Identify and remove remove duplicates from three columns and keep oldest - Excel

Question

I want to identify duplicates that have the same "CustomerName" "ZipCode," and "DOB," and only keep the record with the oldest "Date."

For instance, below, I want to remove the second John Smith record as it is the newer record.

TransID	Date	CustomerName	ZipCode	DOB	Email
5X42	04/13/18	John Smith	90210	11/23/87	johnsmith@gmail.com
7YC5	01/27/21	John Smith	90210	11/23/87	johnsmith@gmail.com
28N2	11/17/20	Mary Jones	56451	05/16/91	maryjones@gmail.com

I have attempted to use MAXIFS() with limited luck.
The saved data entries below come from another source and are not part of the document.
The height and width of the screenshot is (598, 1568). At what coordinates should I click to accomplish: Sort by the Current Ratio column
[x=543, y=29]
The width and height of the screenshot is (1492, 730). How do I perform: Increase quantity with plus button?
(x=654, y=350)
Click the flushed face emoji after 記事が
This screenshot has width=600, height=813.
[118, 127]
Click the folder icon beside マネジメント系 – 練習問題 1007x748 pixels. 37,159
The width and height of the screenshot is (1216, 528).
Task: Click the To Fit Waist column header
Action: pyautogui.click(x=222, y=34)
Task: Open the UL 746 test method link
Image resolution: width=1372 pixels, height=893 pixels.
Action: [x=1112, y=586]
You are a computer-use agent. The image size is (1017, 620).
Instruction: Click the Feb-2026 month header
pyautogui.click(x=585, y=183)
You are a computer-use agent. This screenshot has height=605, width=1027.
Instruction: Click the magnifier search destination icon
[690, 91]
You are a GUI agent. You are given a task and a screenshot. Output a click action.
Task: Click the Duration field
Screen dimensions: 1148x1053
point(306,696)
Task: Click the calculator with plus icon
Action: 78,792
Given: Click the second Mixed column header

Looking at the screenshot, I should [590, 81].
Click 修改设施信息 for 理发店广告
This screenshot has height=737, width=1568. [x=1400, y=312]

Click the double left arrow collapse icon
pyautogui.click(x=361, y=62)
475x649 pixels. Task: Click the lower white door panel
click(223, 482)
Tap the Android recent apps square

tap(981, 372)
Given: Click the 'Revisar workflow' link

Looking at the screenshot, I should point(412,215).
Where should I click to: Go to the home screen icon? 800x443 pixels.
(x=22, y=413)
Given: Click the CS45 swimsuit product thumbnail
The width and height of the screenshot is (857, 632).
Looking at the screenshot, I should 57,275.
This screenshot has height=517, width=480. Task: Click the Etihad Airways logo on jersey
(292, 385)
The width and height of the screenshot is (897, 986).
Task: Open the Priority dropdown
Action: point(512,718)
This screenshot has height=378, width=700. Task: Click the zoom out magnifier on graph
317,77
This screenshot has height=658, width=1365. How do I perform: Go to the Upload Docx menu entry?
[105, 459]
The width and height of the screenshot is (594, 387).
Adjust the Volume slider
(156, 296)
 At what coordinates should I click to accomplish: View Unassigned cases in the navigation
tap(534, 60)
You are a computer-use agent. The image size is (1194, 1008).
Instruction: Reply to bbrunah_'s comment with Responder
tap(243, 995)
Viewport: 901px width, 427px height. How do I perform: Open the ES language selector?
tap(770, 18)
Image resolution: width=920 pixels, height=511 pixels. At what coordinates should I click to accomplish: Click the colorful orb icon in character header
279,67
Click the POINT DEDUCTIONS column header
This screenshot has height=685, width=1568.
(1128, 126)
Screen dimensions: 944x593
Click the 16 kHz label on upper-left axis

Sort your data on the date ascending, then use Remove Duplicate, making sure to include all your data and use the three column as the criteria. — Scott Craner, Mar 01 '23 at 14:52

David Leal · Answer 1 · 2023-03-02T03:48:45.637

You can achieve it by ranking by Date column within the same group, where the group is represented by the rows with the same primary key. In your case a combination of the following columns: CustomerName, ZipCode, and DOB. You can use the following formula in cell A6:

=LET(in, A2:F4,pks, INDEX(in,,3)&"_"&INDEX(in,,4)&"_"&INDEX(in,,5),
 dates, INDEX(in,,2), rnk, MAP(pks, dates,LAMBDA(pk,d, 
  SUM((pks=pk) * (dates < d))+1)), FILTER(in, rnk=1))

Here is the output:

The name rnk, ranks each element of the same group, assigning the value 1 to the oldest date. This approach doesn't require sorting the data, SUM calculation ensures it. So the output is presented in the same order as the input, just removing duplicates.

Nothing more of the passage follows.